● **Work required**: Copy each line of the entries beneath that contains the word "button".

● **Data shown**:
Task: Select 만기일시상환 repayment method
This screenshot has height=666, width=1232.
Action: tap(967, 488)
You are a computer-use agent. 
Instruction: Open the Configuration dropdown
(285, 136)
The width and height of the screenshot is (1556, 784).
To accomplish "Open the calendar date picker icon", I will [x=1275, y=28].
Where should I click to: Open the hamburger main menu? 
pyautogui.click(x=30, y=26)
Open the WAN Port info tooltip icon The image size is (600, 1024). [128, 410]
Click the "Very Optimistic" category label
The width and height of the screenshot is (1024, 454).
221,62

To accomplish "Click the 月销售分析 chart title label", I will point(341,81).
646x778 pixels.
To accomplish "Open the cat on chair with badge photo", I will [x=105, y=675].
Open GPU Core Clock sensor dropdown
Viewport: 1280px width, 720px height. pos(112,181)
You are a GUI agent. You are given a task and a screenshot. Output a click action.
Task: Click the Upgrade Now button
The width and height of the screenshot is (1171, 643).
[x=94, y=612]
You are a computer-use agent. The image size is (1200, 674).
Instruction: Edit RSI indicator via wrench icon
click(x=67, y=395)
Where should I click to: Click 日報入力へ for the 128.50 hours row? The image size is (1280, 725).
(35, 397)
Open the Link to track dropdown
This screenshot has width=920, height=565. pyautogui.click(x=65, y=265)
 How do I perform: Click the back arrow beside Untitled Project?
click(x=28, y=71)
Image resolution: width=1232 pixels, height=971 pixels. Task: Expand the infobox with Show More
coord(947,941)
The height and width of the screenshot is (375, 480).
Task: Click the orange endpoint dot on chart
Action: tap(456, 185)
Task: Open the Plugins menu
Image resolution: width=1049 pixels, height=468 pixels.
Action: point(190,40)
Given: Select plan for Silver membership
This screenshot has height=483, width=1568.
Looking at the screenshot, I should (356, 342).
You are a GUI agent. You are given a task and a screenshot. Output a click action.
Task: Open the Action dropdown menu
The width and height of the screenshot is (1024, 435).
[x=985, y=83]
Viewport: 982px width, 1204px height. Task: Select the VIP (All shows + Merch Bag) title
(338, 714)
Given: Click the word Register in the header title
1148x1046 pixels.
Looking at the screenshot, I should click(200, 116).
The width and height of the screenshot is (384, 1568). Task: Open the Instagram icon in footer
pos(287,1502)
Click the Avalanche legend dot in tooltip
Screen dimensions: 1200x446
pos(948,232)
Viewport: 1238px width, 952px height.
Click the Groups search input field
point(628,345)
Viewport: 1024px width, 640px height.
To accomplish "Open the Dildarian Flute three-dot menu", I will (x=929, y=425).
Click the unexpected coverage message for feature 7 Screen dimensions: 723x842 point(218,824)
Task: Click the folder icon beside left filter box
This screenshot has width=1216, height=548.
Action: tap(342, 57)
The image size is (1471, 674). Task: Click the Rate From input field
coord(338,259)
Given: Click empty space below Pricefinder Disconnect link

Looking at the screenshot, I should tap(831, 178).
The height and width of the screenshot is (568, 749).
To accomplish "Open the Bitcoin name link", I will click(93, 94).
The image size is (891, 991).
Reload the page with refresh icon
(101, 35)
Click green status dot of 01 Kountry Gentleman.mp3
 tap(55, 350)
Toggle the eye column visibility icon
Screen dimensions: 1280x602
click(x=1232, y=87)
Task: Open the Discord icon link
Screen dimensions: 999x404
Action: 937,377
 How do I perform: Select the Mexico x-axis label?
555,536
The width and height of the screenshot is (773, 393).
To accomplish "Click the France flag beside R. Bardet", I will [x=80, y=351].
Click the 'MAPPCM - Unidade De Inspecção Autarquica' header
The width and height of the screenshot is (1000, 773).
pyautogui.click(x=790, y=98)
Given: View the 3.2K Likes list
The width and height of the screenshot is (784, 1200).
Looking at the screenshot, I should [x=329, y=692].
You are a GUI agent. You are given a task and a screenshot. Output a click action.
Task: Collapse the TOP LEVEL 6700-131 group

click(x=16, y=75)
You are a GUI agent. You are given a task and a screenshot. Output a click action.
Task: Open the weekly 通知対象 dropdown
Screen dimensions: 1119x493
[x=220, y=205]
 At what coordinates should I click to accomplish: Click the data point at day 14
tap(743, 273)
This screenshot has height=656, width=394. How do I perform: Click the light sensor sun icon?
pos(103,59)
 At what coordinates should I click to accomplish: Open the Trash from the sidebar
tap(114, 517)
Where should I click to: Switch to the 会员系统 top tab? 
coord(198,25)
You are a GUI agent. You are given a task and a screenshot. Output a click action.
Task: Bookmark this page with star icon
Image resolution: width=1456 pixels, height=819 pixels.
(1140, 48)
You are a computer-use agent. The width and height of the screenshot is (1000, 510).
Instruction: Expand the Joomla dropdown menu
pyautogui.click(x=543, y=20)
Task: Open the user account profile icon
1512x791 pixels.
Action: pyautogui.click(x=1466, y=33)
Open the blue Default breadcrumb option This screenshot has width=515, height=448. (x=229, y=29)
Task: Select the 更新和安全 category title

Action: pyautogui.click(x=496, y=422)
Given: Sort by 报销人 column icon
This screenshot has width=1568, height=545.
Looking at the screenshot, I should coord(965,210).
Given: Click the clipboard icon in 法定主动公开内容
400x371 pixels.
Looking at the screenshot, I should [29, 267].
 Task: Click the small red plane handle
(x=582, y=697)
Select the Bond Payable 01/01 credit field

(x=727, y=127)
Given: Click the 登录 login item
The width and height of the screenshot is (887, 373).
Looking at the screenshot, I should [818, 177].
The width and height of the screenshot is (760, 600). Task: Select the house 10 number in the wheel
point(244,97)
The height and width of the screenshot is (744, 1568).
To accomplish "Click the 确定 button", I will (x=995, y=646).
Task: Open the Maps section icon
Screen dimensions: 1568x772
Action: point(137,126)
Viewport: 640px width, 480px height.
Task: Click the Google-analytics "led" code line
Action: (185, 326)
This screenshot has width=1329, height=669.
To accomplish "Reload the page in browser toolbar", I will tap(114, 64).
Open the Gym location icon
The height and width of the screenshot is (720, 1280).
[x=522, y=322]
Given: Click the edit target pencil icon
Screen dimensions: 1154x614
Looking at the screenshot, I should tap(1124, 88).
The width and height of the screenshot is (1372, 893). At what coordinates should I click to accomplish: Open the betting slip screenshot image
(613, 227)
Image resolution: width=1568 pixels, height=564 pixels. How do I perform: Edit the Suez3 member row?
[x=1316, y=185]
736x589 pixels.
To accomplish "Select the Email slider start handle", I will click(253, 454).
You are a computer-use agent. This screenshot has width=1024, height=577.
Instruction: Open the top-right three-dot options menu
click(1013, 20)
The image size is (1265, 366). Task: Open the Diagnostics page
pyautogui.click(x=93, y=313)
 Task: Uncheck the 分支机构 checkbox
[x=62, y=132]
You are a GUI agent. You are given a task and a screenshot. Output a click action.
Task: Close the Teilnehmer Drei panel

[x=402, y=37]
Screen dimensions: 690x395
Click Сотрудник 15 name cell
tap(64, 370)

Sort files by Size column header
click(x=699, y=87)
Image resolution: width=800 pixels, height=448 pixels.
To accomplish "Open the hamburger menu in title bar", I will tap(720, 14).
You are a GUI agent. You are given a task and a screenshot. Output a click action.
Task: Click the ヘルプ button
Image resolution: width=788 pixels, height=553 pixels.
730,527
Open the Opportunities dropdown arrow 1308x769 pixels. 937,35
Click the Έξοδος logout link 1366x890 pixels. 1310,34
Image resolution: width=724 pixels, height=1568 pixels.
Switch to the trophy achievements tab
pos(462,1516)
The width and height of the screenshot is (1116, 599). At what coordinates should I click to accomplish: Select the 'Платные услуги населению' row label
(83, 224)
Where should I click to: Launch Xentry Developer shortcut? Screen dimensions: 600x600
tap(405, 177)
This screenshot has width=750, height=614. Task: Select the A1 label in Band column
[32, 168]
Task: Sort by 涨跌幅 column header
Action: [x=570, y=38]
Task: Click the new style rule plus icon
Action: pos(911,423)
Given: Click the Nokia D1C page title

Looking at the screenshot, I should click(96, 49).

● **Exercise response**:
Task: Click the Upgrade Now button
To accomplish "Click the 确定 button", I will (x=995, y=646).
Task: Click the ヘルプ button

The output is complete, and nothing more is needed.